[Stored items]
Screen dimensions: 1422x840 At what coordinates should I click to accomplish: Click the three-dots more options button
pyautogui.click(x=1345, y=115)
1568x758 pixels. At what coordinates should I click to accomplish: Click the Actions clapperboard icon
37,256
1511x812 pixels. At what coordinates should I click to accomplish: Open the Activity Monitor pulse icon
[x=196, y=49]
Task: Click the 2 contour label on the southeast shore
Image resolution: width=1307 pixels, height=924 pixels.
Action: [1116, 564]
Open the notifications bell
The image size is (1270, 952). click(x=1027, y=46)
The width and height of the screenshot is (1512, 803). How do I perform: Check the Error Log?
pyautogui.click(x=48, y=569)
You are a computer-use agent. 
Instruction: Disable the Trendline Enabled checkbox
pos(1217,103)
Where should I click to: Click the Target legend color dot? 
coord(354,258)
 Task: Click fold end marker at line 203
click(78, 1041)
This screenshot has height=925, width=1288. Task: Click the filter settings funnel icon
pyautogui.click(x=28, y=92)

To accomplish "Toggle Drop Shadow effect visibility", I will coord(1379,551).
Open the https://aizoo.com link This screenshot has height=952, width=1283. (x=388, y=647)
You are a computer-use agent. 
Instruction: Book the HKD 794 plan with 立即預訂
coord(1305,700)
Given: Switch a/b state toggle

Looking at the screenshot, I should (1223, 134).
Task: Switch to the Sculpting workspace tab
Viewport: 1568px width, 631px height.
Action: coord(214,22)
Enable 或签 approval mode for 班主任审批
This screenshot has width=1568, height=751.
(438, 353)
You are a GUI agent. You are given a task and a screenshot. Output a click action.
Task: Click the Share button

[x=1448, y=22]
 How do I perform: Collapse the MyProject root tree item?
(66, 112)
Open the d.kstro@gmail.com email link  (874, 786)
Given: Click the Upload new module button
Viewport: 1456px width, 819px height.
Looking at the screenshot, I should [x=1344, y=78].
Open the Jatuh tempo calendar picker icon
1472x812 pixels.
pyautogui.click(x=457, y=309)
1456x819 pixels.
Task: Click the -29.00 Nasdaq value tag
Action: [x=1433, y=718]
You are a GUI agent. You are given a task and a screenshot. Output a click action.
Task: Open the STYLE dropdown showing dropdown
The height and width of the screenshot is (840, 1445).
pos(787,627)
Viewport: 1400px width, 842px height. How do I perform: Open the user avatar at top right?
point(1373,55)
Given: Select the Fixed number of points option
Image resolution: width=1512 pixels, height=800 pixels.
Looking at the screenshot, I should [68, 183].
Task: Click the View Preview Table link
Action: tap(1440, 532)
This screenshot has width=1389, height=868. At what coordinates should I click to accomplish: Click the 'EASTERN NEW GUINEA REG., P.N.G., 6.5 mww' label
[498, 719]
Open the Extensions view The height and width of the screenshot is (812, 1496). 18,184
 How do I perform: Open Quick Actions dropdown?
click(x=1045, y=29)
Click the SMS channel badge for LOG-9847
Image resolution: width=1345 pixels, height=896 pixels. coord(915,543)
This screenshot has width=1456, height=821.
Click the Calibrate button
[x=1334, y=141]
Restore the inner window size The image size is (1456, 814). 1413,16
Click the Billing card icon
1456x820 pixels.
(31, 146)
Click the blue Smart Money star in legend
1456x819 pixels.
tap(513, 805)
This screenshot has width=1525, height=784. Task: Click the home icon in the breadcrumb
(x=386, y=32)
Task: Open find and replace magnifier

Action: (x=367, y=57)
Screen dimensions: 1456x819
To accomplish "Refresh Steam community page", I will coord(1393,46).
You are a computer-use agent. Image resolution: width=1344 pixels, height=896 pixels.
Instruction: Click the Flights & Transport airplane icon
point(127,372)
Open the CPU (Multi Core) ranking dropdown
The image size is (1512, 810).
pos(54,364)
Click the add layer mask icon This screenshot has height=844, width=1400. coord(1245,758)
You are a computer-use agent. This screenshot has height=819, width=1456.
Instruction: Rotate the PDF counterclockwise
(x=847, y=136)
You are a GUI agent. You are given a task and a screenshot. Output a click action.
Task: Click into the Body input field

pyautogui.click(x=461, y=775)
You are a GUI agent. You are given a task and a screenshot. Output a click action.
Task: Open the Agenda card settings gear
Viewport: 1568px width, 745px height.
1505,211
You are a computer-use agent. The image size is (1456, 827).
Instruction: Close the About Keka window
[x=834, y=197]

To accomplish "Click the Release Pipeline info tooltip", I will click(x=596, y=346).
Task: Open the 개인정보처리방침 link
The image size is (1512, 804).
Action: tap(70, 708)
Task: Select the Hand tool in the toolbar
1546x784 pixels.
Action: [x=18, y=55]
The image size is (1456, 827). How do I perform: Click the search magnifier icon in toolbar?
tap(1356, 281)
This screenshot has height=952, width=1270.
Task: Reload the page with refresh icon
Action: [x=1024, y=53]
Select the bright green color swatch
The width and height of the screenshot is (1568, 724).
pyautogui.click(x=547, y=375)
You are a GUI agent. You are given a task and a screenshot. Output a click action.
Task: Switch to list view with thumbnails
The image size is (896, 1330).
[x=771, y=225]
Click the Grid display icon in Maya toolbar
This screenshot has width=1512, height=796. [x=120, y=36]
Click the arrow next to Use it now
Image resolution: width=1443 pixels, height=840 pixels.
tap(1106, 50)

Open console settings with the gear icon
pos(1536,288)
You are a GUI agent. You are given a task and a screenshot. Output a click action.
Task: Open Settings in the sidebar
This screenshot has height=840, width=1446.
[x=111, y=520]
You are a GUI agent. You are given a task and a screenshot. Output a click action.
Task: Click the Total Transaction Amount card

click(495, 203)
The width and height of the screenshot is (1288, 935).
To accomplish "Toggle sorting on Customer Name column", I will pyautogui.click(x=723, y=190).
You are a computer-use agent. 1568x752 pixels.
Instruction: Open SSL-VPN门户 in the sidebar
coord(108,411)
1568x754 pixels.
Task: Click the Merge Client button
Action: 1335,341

■ What is needed:
Repeat every line of the data verbatim.

■ Written solution:
Screen dimensions: 1422x840 At what coordinates should I click to accomplish: Click the three-dots more options button
pyautogui.click(x=1345, y=115)
1568x758 pixels. At what coordinates should I click to accomplish: Click the Actions clapperboard icon
37,256
1511x812 pixels. At what coordinates should I click to accomplish: Open the Activity Monitor pulse icon
[x=196, y=49]
Task: Click the 2 contour label on the southeast shore
Image resolution: width=1307 pixels, height=924 pixels.
Action: [1116, 564]
Open the notifications bell
The image size is (1270, 952). click(x=1027, y=46)
The width and height of the screenshot is (1512, 803). How do I perform: Check the Error Log?
pyautogui.click(x=48, y=569)
You are a computer-use agent. 
Instruction: Disable the Trendline Enabled checkbox
pos(1217,103)
Where should I click to: Click the Target legend color dot? 
coord(354,258)
 Task: Click fold end marker at line 203
click(78, 1041)
This screenshot has height=925, width=1288. Task: Click the filter settings funnel icon
pyautogui.click(x=28, y=92)

To accomplish "Toggle Drop Shadow effect visibility", I will coord(1379,551).
Open the https://aizoo.com link This screenshot has height=952, width=1283. (x=388, y=647)
You are a computer-use agent. 
Instruction: Book the HKD 794 plan with 立即預訂
coord(1305,700)
Given: Switch a/b state toggle

Looking at the screenshot, I should (1223, 134).
Task: Switch to the Sculpting workspace tab
Viewport: 1568px width, 631px height.
Action: coord(214,22)
Enable 或签 approval mode for 班主任审批
This screenshot has width=1568, height=751.
(438, 353)
You are a GUI agent. You are given a task and a screenshot. Output a click action.
Task: Click the Share button

[x=1448, y=22]
 How do I perform: Collapse the MyProject root tree item?
(66, 112)
Open the d.kstro@gmail.com email link  (874, 786)
Given: Click the Upload new module button
Viewport: 1456px width, 819px height.
Looking at the screenshot, I should [x=1344, y=78].
Open the Jatuh tempo calendar picker icon
1472x812 pixels.
pyautogui.click(x=457, y=309)
1456x819 pixels.
Task: Click the -29.00 Nasdaq value tag
Action: [x=1433, y=718]
You are a GUI agent. You are given a task and a screenshot. Output a click action.
Task: Open the STYLE dropdown showing dropdown
The height and width of the screenshot is (840, 1445).
pos(787,627)
Viewport: 1400px width, 842px height. How do I perform: Open the user avatar at top right?
point(1373,55)
Given: Select the Fixed number of points option
Image resolution: width=1512 pixels, height=800 pixels.
Looking at the screenshot, I should [68, 183].
Task: Click the View Preview Table link
Action: tap(1440, 532)
This screenshot has width=1389, height=868. At what coordinates should I click to accomplish: Click the 'EASTERN NEW GUINEA REG., P.N.G., 6.5 mww' label
[498, 719]
Open the Extensions view The height and width of the screenshot is (812, 1496). 18,184
 How do I perform: Open Quick Actions dropdown?
click(x=1045, y=29)
Click the SMS channel badge for LOG-9847
Image resolution: width=1345 pixels, height=896 pixels. coord(915,543)
This screenshot has width=1456, height=821.
Click the Calibrate button
[x=1334, y=141]
Restore the inner window size The image size is (1456, 814). 1413,16
Click the Billing card icon
1456x820 pixels.
(31, 146)
Click the blue Smart Money star in legend
1456x819 pixels.
tap(513, 805)
This screenshot has width=1525, height=784. Task: Click the home icon in the breadcrumb
(x=386, y=32)
Task: Open find and replace magnifier

Action: (x=367, y=57)
Screen dimensions: 1456x819
To accomplish "Refresh Steam community page", I will coord(1393,46).
You are a computer-use agent. Image resolution: width=1344 pixels, height=896 pixels.
Instruction: Click the Flights & Transport airplane icon
point(127,372)
Open the CPU (Multi Core) ranking dropdown
The image size is (1512, 810).
pos(54,364)
Click the add layer mask icon This screenshot has height=844, width=1400. coord(1245,758)
You are a computer-use agent. This screenshot has height=819, width=1456.
Instruction: Rotate the PDF counterclockwise
(x=847, y=136)
You are a GUI agent. You are given a task and a screenshot. Output a click action.
Task: Click into the Body input field

pyautogui.click(x=461, y=775)
You are a GUI agent. You are given a task and a screenshot. Output a click action.
Task: Open the Agenda card settings gear
Viewport: 1568px width, 745px height.
1505,211
You are a computer-use agent. The image size is (1456, 827).
Instruction: Close the About Keka window
[x=834, y=197]

To accomplish "Click the Release Pipeline info tooltip", I will click(x=596, y=346).
Task: Open the 개인정보처리방침 link
The image size is (1512, 804).
Action: tap(70, 708)
Task: Select the Hand tool in the toolbar
1546x784 pixels.
Action: [x=18, y=55]
The image size is (1456, 827). How do I perform: Click the search magnifier icon in toolbar?
tap(1356, 281)
This screenshot has height=952, width=1270.
Task: Reload the page with refresh icon
Action: [x=1024, y=53]
Select the bright green color swatch
The width and height of the screenshot is (1568, 724).
pyautogui.click(x=547, y=375)
You are a GUI agent. You are given a task and a screenshot. Output a click action.
Task: Switch to list view with thumbnails
The image size is (896, 1330).
[x=771, y=225]
Click the Grid display icon in Maya toolbar
This screenshot has width=1512, height=796. [x=120, y=36]
Click the arrow next to Use it now
Image resolution: width=1443 pixels, height=840 pixels.
tap(1106, 50)

Open console settings with the gear icon
pos(1536,288)
You are a GUI agent. You are given a task and a screenshot. Output a click action.
Task: Open Settings in the sidebar
This screenshot has height=840, width=1446.
[x=111, y=520]
You are a GUI agent. You are given a task and a screenshot. Output a click action.
Task: Click the Total Transaction Amount card

click(495, 203)
The width and height of the screenshot is (1288, 935).
To accomplish "Toggle sorting on Customer Name column", I will pyautogui.click(x=723, y=190).
You are a computer-use agent. 1568x752 pixels.
Instruction: Open SSL-VPN门户 in the sidebar
coord(108,411)
1568x754 pixels.
Task: Click the Merge Client button
Action: 1335,341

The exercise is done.